• What this task involves: Every line below between the line holding "Expand the Fuseau" and the line holding "Image resolution: width=798", inclusive, should be repeated exactly, and all other lines omitted.

══ Task data ══

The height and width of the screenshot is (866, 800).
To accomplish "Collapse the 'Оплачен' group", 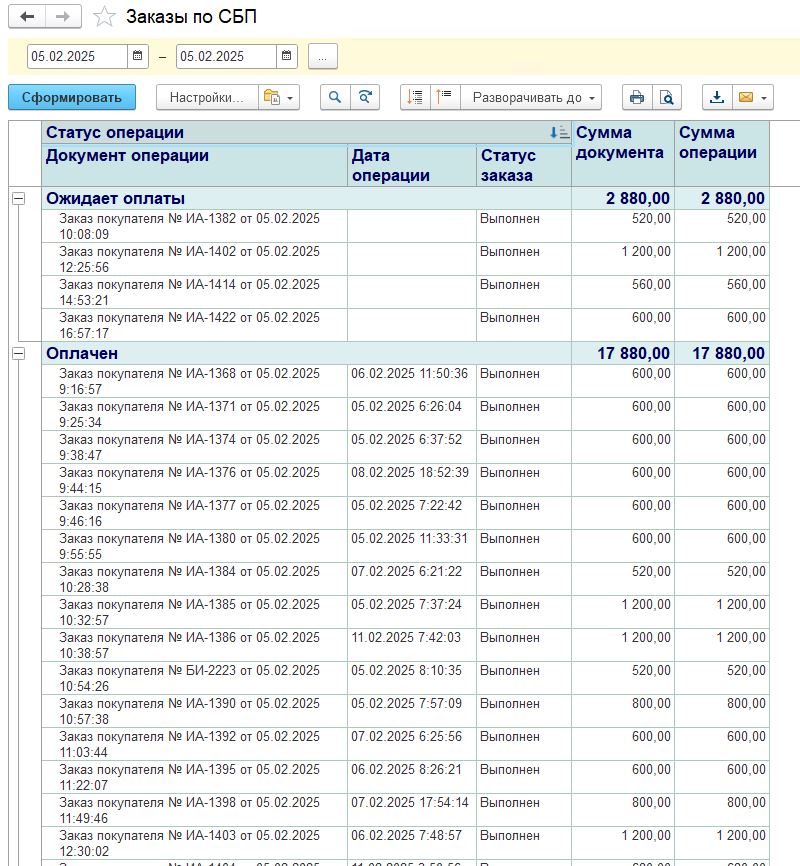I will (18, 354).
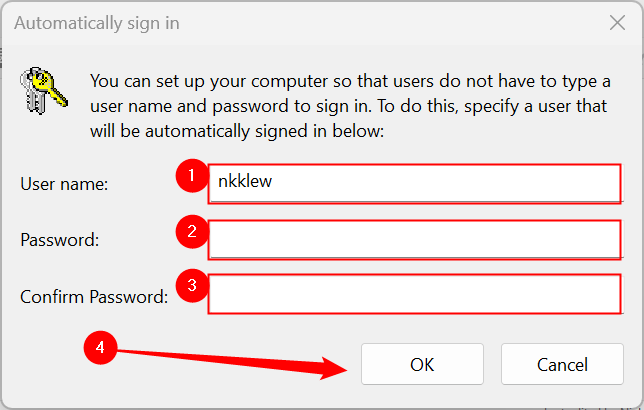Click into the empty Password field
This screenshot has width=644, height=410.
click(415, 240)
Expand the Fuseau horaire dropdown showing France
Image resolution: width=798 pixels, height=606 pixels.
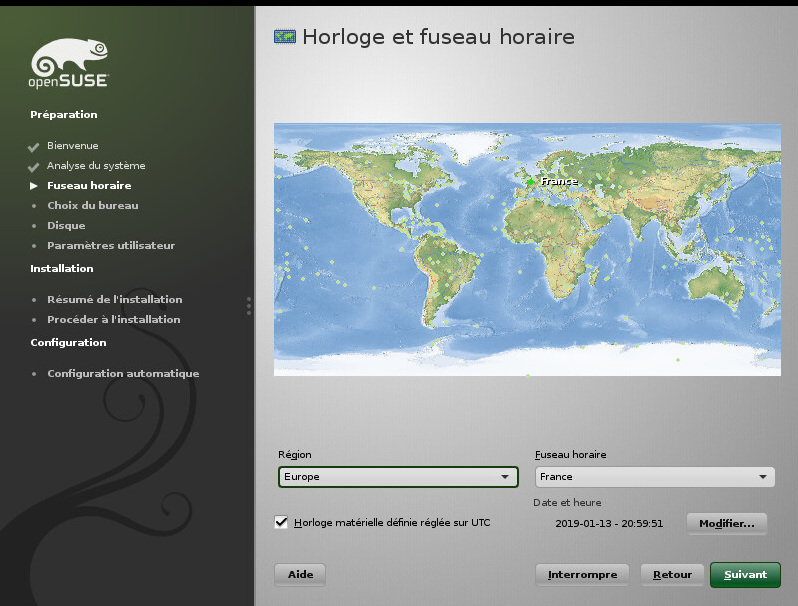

═══
══ Task data ══

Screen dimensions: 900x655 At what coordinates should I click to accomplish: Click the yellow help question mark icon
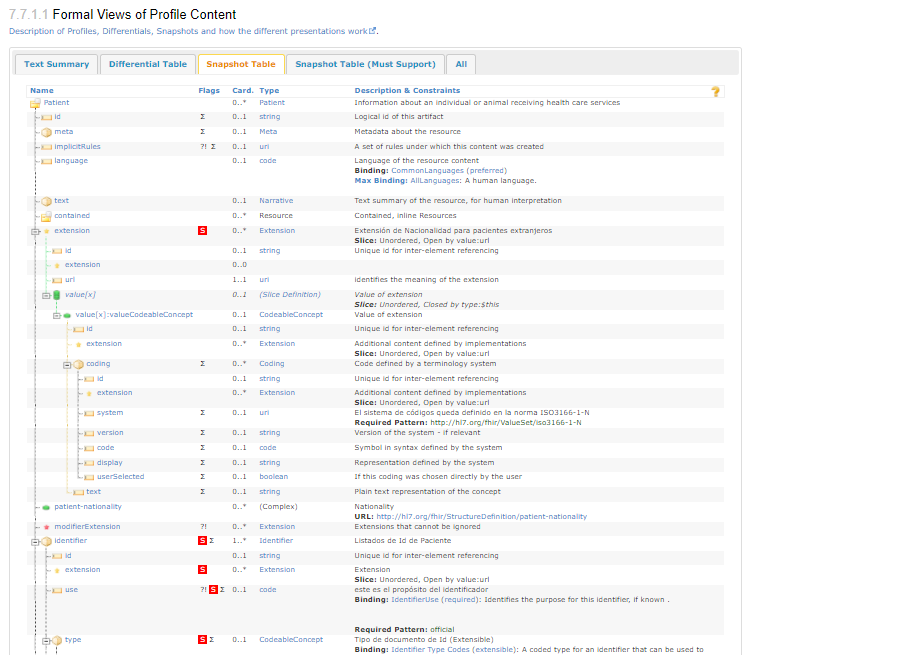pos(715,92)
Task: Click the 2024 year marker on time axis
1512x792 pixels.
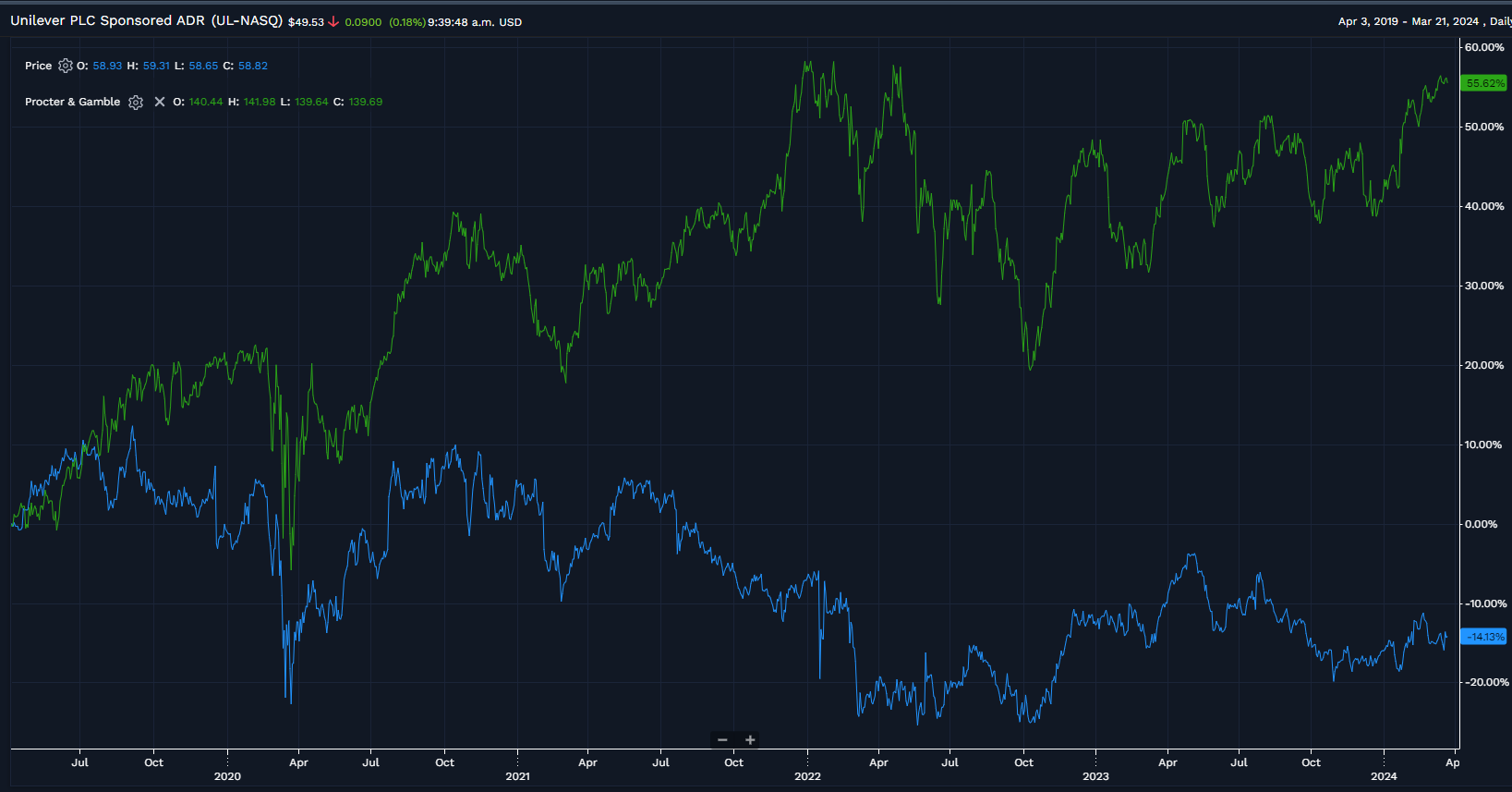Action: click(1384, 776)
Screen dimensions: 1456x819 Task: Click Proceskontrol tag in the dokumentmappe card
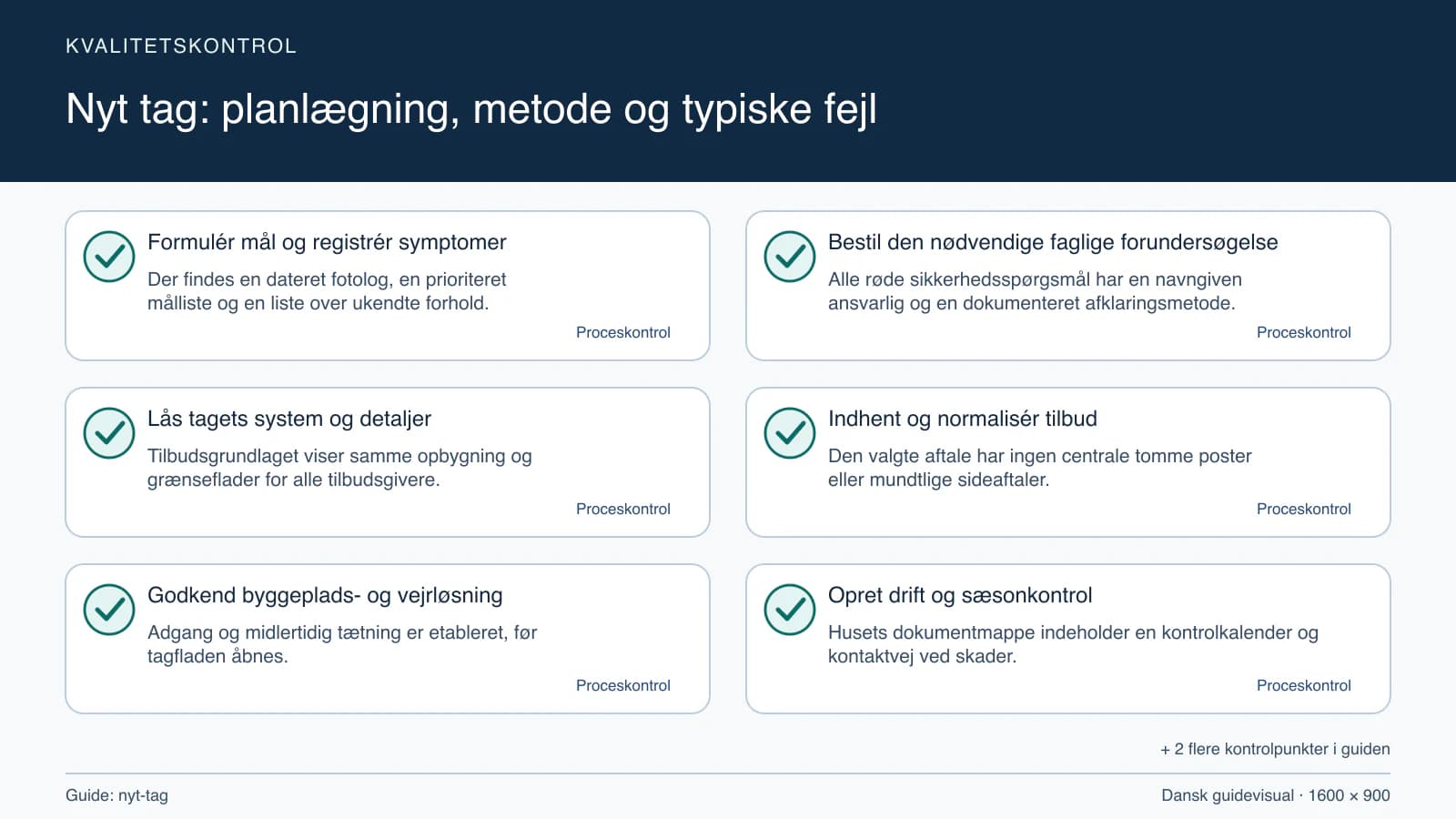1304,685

═══

• Result for this task:
Expand the Fuseau horaire dropdown showing France
Image resolution: width=798 pixels, height=606 pixels.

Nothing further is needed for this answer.